Peugeot RCZ Video Review

Peugeot RCZ Video Review

Peugeot’s new coupe is visually stunning but does it drive as well as it looks?
“I love it when a plan comes together,” said George Peppard at the end of every episode of The A Team.

And, without a battery of special-effects explosions or Mr T’s dubious welding skills, Peugeot must be thinking the same.

Two years is a short gestation yet, just 24 months after we first drove this pretty little concept coupé, the RCZ will be in the showrooms costing just over £20,000.

How did Peugeot’s engineers do it?

They just used what they had already. “We wanted this car to be made,” says Boris Reinmöller, the RCZ’s designer, “that’s why we used the 308 platform and its nose.”

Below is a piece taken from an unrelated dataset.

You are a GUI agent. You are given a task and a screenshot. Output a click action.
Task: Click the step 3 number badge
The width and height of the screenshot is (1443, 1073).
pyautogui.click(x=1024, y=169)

This is also the first Peugeot for many years to use letters in its name rather than numbers.

While RC sounds a little like “arse” when pronounced in French, it is the Gallic version of GT or gran turismo, the Italian designation for a fast touring car.

Peugeot has a long history of producing lithe and lovely coupés, such as the amazing 401/402 models that debuted the first-ever folding steel roof.

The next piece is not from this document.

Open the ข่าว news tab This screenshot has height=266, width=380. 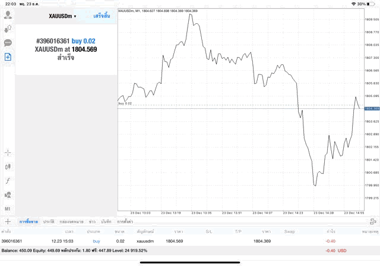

These still provide inspiration for the multitude of Peugeot concepts that appear on the Paris Salon stand every two years, then sadly disappear.

Unlike this one, which will be made, in Austria, at the Magna Steyr plant in Graz, which has a solid history of making small, high quality production runs such as BMW’s X3, Aston Martin’s Rapide, Mercedes-Benz’s G-wagen, the MINI Crossover and Porsche’s Cayman and Boxster.

The danger with a quick transitions into production, of course, is the Concept 1 syndrome, or how Volkswagen’s gorgeous retro Beetle unveiled in Detroit in 1994 became a gormless, swollen pastiche of a production car.

Or Porsche’s compact and lovely 1993 Boxster concept, which morphed into the successful but scarcely trim eponymous sports car.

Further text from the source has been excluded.